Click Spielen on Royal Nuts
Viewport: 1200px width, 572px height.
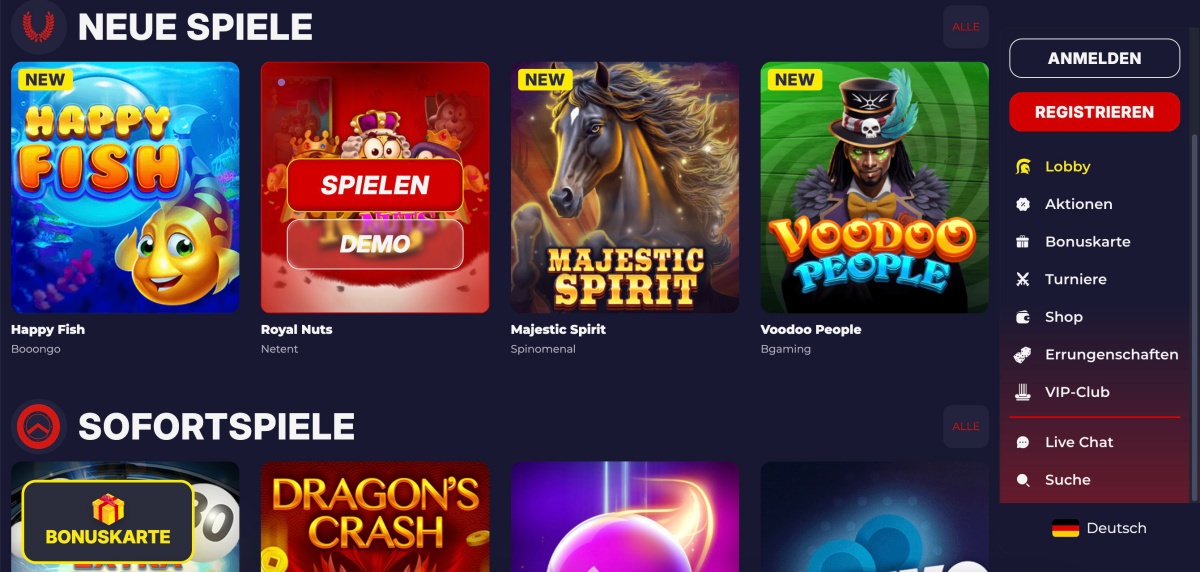(x=375, y=185)
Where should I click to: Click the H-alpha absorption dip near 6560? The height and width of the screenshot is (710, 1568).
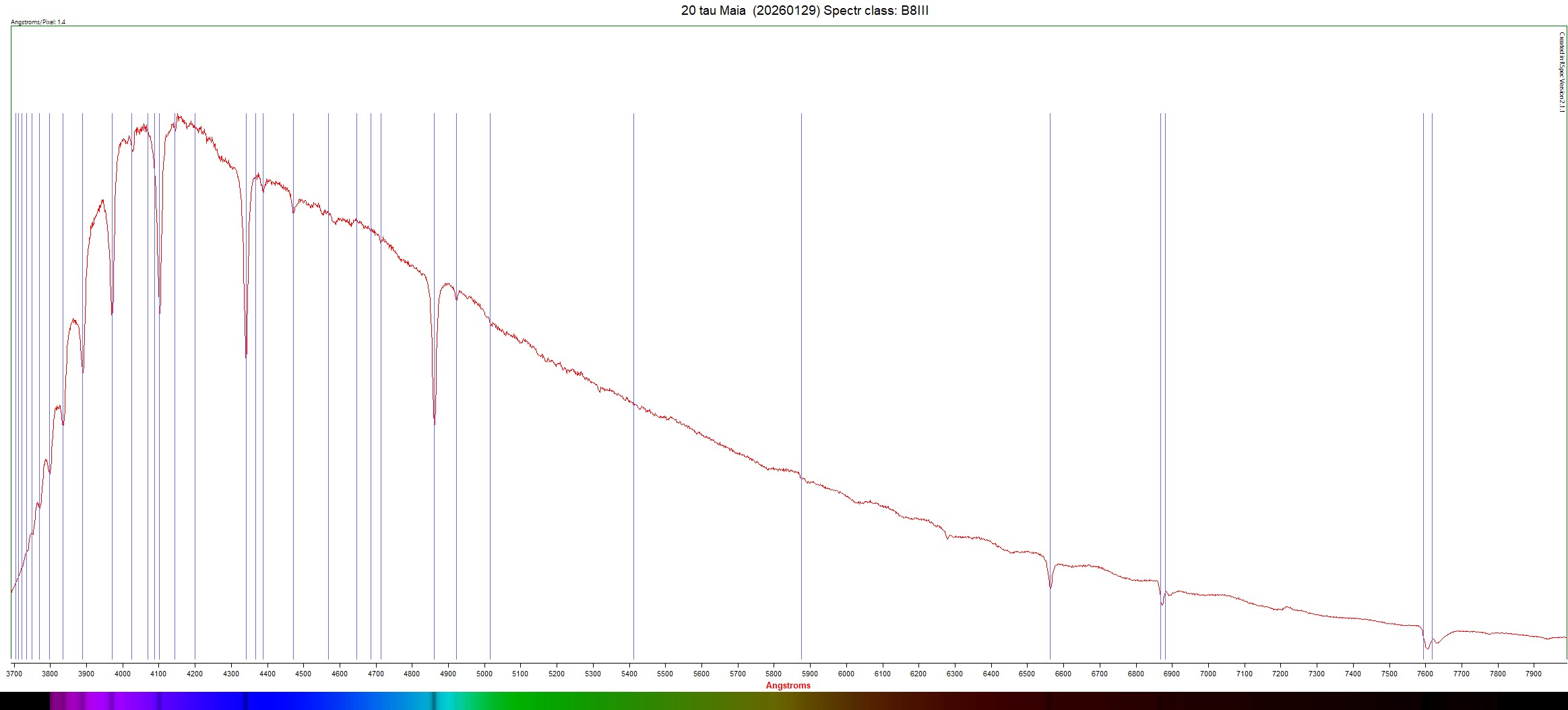1050,586
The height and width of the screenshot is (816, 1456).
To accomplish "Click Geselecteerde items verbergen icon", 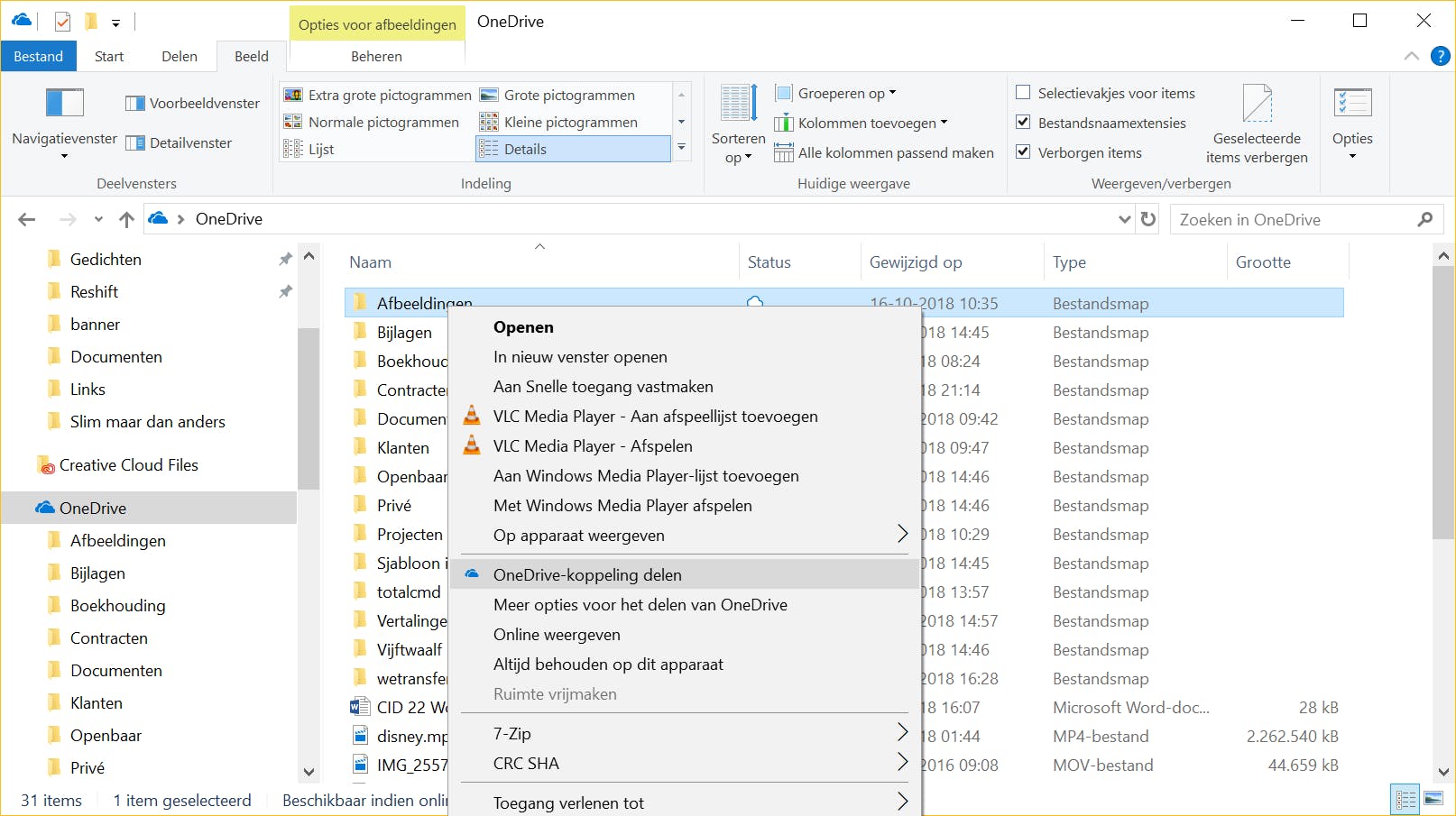I will coord(1257,104).
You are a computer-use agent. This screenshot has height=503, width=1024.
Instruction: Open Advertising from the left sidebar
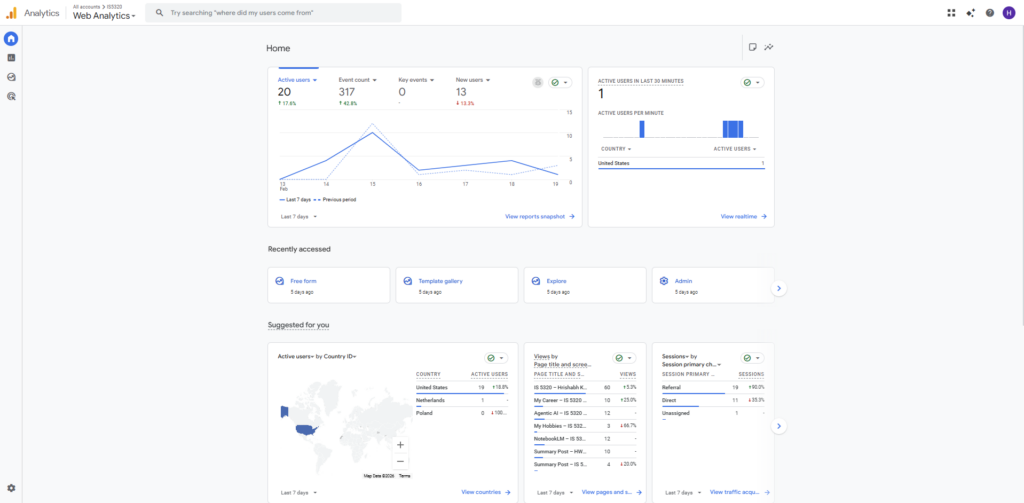pyautogui.click(x=11, y=96)
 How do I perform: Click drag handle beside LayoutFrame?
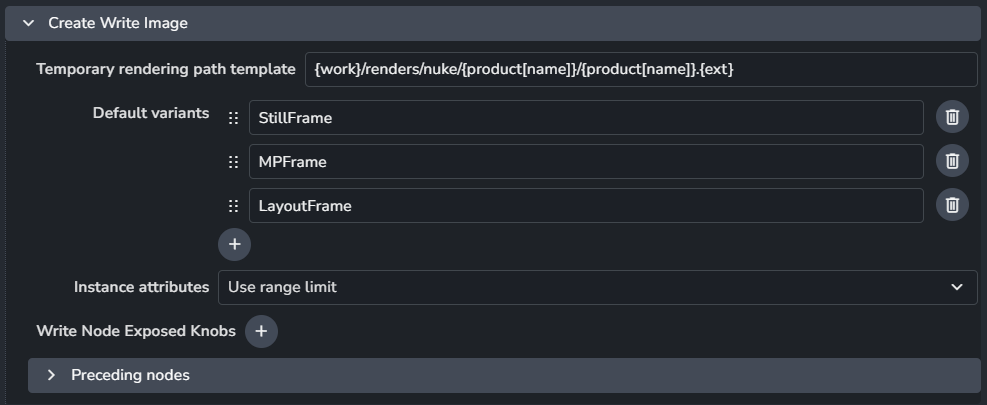pos(233,206)
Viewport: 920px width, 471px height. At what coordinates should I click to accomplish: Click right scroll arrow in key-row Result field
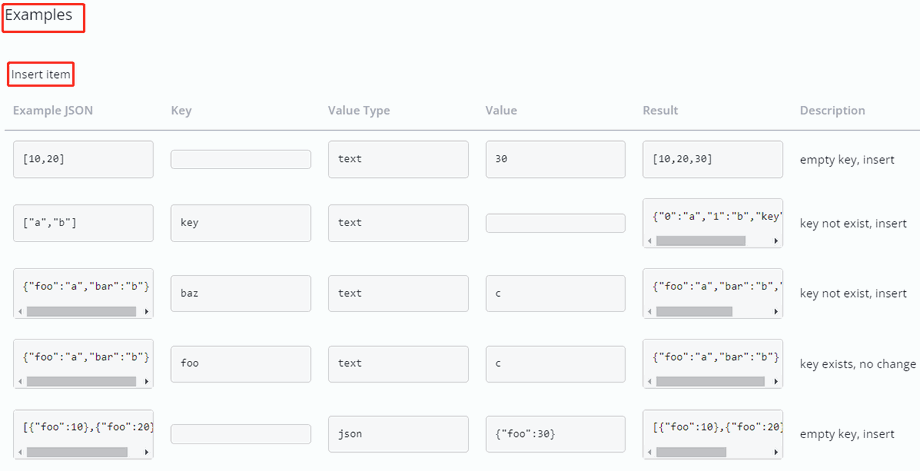point(777,241)
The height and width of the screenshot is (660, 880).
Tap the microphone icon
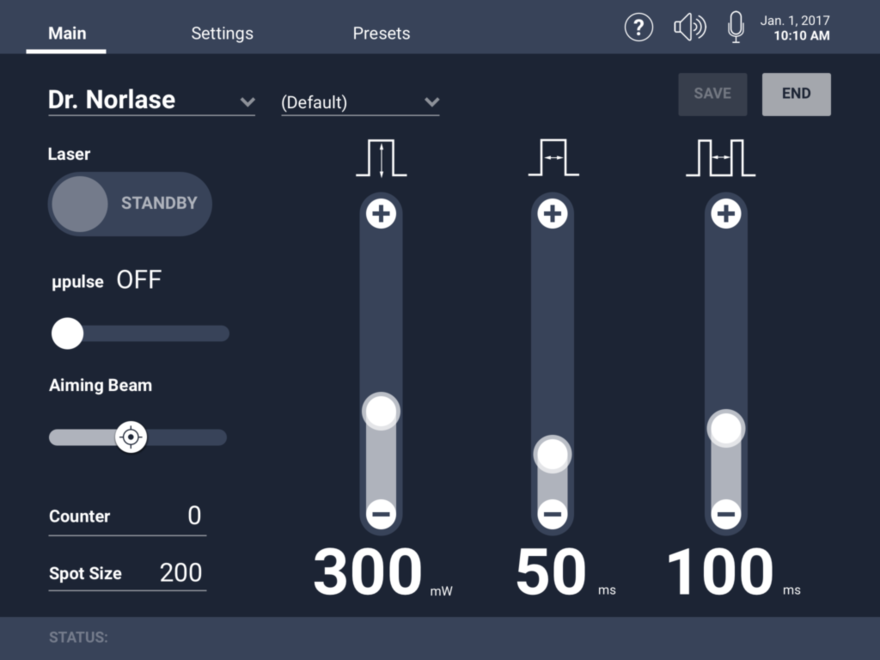click(736, 27)
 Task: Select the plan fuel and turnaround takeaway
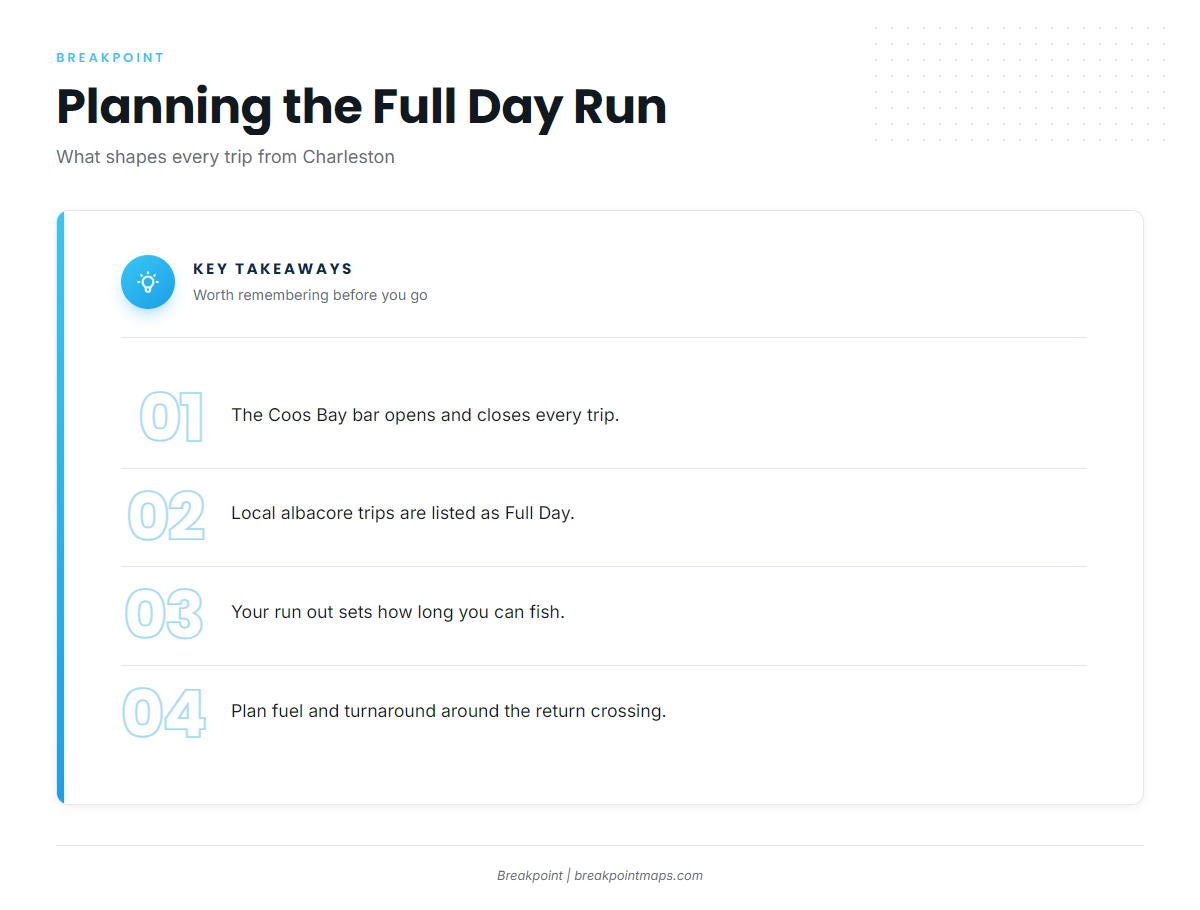(x=448, y=711)
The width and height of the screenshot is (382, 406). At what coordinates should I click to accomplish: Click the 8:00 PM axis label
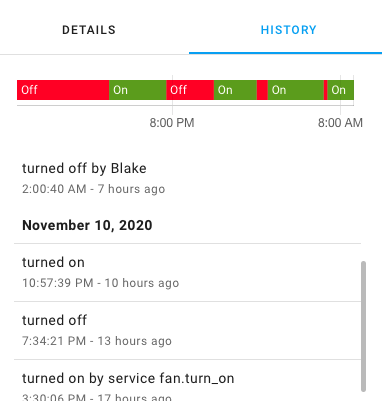click(x=172, y=123)
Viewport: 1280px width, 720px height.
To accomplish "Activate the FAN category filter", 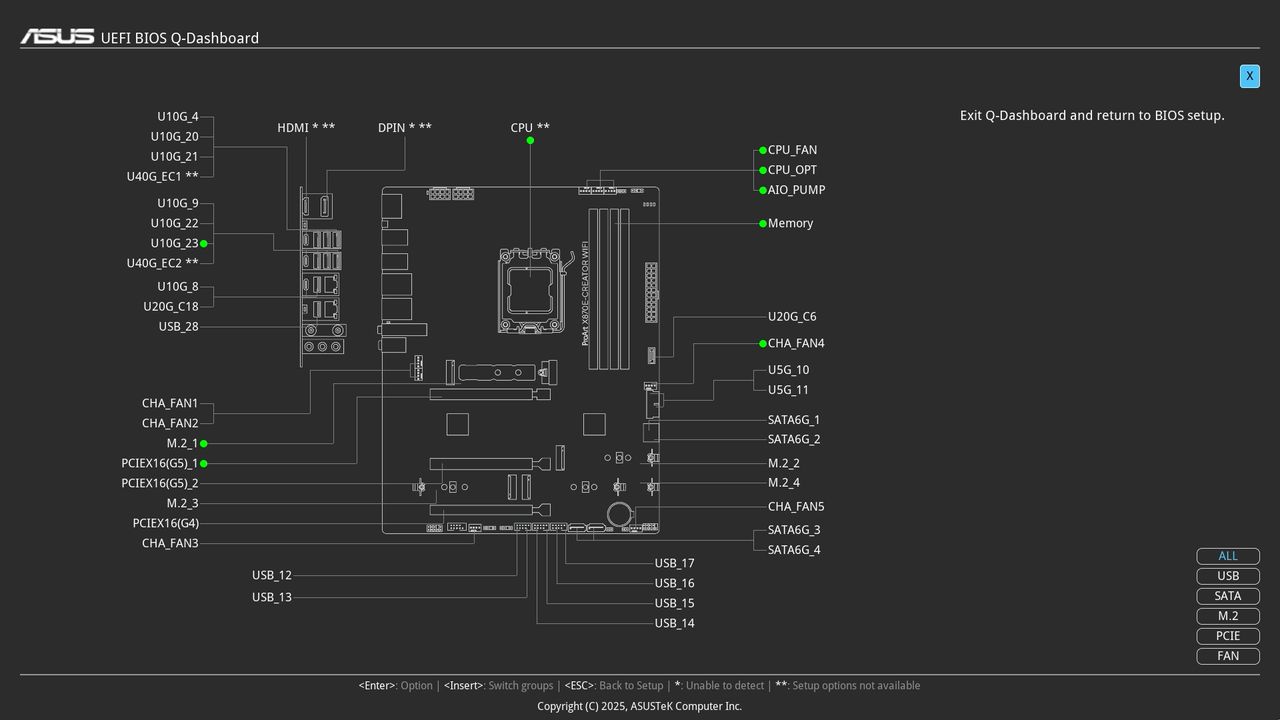I will (x=1227, y=656).
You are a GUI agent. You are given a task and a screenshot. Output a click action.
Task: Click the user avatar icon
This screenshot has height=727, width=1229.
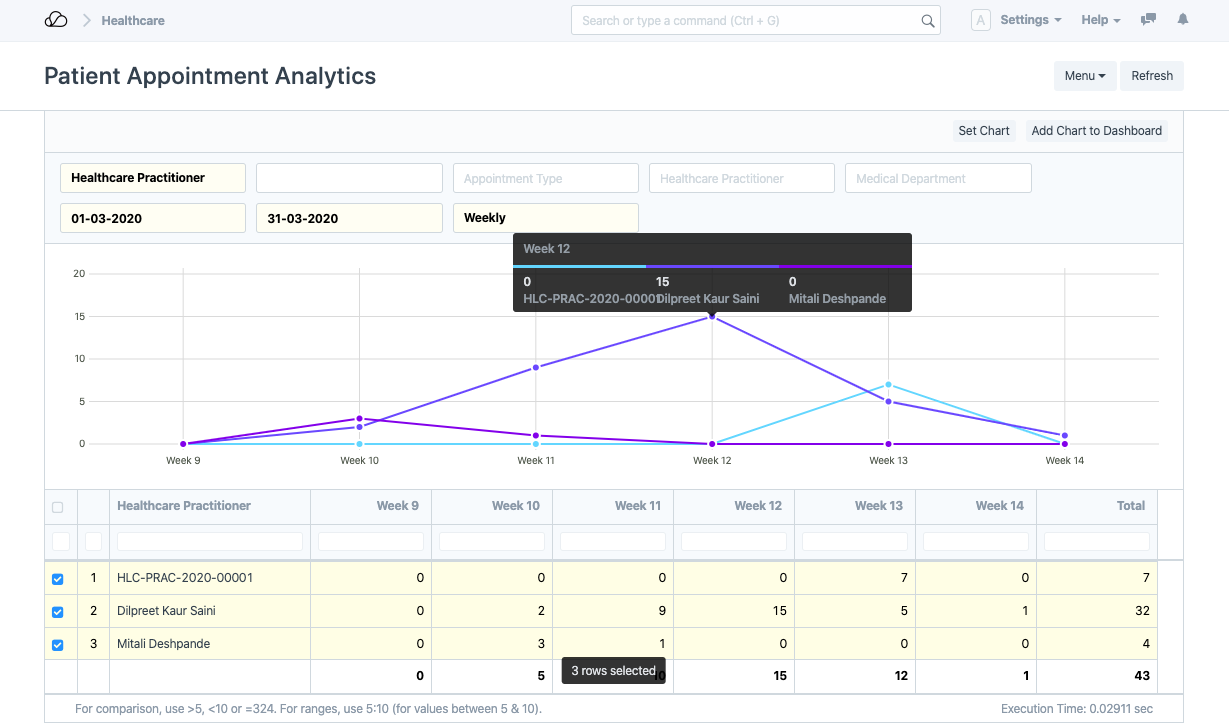980,20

----

§ TASK DIRECTIONS
The answer must be every line of the data that contains the word "agent".

§ TASK SOLUTION
You are a computer-use agent. This screenshot has height=503, width=1024.
You are a GUI agent. You are given a task and a screenshot. Output a click action.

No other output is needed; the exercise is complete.